The gallery, dedicated to the art of the celebrated Victorian artist, George Frederic Watts, will reopen to the public on Saturday 18 June 2011, following its £11 million restoration.
Having been placed on the English Heritage At Risk Register, the Gallerys plight came to public attention when it narrowly missed winning the final of BBCs Restoration Village in 2006. The project subsequently received major funding from the Heritage Lottery Fund (totalling £4.9m) and many generous individuals, trusts and foundations.

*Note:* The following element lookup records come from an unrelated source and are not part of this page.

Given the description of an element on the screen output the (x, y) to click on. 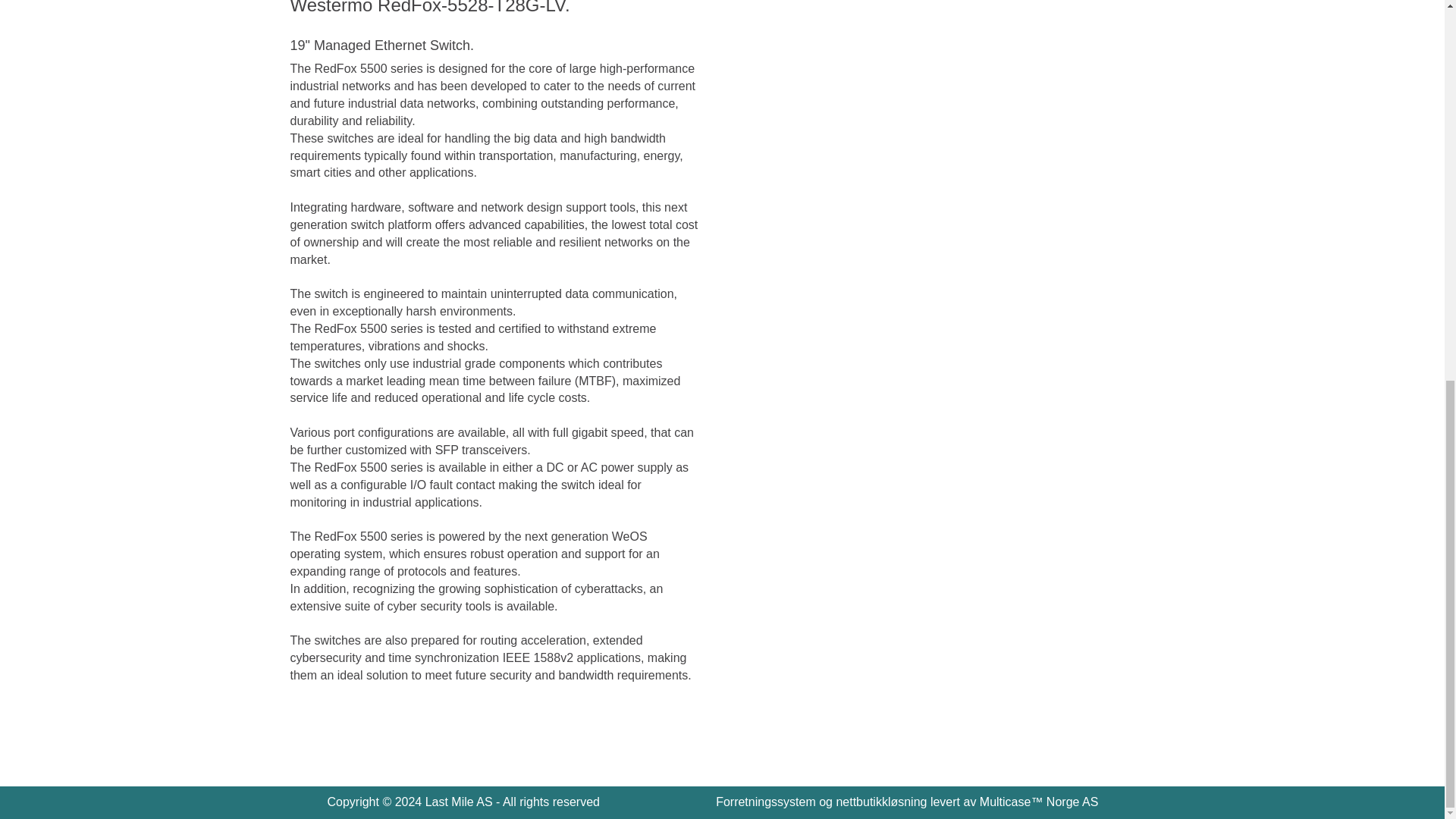
Forretningssystem (765, 801)
Given the description of an element on the screen output the (x, y) to click on. 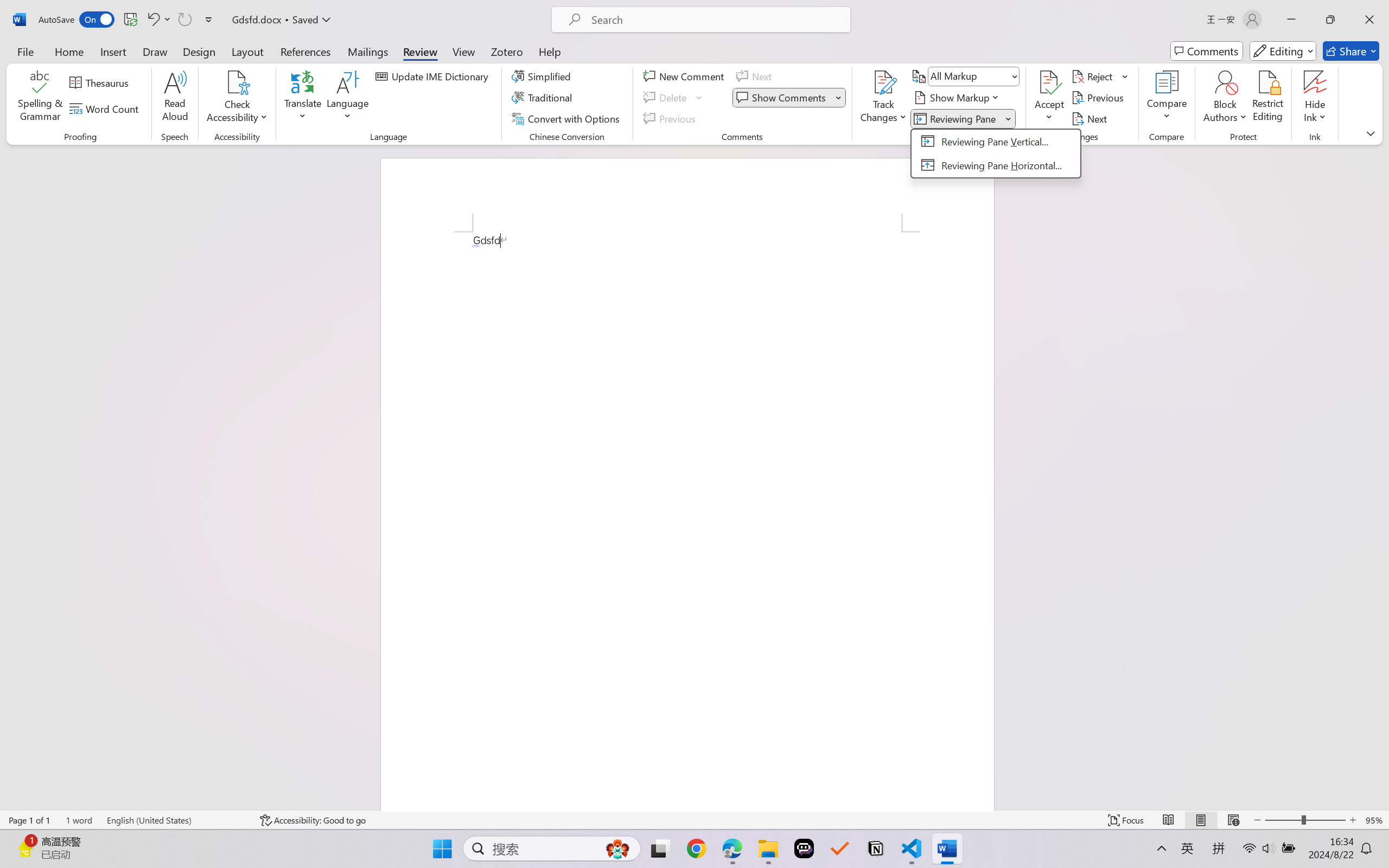
Class: MsoCommandBar (694, 819)
Zoom 95% (1374, 819)
Delete (666, 97)
Spelling & Grammar (39, 97)
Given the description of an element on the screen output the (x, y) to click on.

In his own lifetime, George Frederic Watts OM RA (1817-1904) was widely considered to be the greatest painter of the Victorian age. He was an outstanding portraitist, sculptor, landscape painter and symbolist and became the first living artist to have a solo exhibition at the Metropolitan Museum of Art, New York.
One of Wattss most celebrated works, Hope is the favourite painting of US President, Barack Obama having been the subject of a sermon by his former pastor Jeremiah Wright which set him on the path to the White House.
The collection includes paintings, drawing, prints and sculptures which were owned by Watts during his lifetime. Important works include Paolo and Francesca (c.1872-74), The Sower of the Systems (c.1902) and the original model for the monumental sculpture, Physical Energy (1884-1904), bronzes of which stand in Kensington Gardens, Cape Town and Harare.
The gallery reopens with a special exhibition of the artists masterpieces from the Tate Collection. Amongst the important loans will be The Minotaur (1885), The All-Pervading (c.1887-90) and Jonah (1894).